The pity of it is that the novel the movie is based on was the strongest, most suspenseful entry in the novel series. Though it wasn’t the big finish, it contained many of the answers readers had been waiting for. The movie, on the other hand, offers very few explanations as to the plot of the series. This may have been done by design, seeing as how the vast majority of audience will already have read the novel before seeing the movie. Still, it’s distracting.
The cast of this film are outstanding. Returning members of the supporting cast give some of their best, if briefest, performances of the series. The newest additions characters – Fenrir Greyback, Professor Horace Slughorn, and Lavender Brown – are each pitch perfect in their roles. Jim Broadbent, in particular, repeatedly steals scenes in his role as the fusty and expressive Professor Slughorn.
Meanwhile, Radcliffe, Grint, and Watson shine like never before. Their rapid shifts between the newly emerged humor of this movie and the dark suspicion that has been a mainstay of the series finally allow the three young actors to demonstrate the full range of their acting abilities.

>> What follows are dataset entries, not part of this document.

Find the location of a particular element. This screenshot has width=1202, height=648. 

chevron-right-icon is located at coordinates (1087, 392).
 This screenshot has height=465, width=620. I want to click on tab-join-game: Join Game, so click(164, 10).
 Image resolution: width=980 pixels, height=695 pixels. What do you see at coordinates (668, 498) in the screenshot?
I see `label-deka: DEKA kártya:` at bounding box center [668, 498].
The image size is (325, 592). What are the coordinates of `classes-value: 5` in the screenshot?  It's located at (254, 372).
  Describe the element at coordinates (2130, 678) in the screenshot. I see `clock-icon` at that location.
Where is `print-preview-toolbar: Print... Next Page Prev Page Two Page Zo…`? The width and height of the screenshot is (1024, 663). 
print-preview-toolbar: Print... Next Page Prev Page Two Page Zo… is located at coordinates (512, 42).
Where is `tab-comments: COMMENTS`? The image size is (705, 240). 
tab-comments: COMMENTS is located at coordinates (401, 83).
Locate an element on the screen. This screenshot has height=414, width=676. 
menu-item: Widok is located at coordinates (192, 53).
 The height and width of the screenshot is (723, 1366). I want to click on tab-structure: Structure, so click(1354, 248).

There were many stiff moments, but they feel more like good actors choking on badly written dialog than bad acting and they come infrequently enough not to ruin the flow of the film.
Amazing. Every scene of Harry Potter and the Half Blood Prince is a feast for eyes, from the iconic Warner Brothers production symbol, right through to the closing shot. Not only does the movie introduce new sets and settings, like Fred and George’s lively Diagon alley shop, it also makes drastic improvements on old favorites like the Weasleys’ Burrough.
The special effects are also superb. In the weeks running up to the movie’s premiere, there were countless news stories and promotional documentaries on the topic of the cutting edge technology behind the movie. It was a pleasant surprise to discover that all of the hype was well-deserved. Every aspect of the film was vibrant and seemless, from the characters’ spell to what was the first good Quiditch match of the series.
The final result is that not only is it the most visual of the Harry Potter films, it’s one of the richest fantasy films ever released.
Don’t miss seeing Harry Potter and the Half Blood Prince in theaters. It’s value as an adaptation may be virtually nil, but it’s entertainment value is off the charts. So, buy a ticket, try to forget you ever read the novel, and enjoy.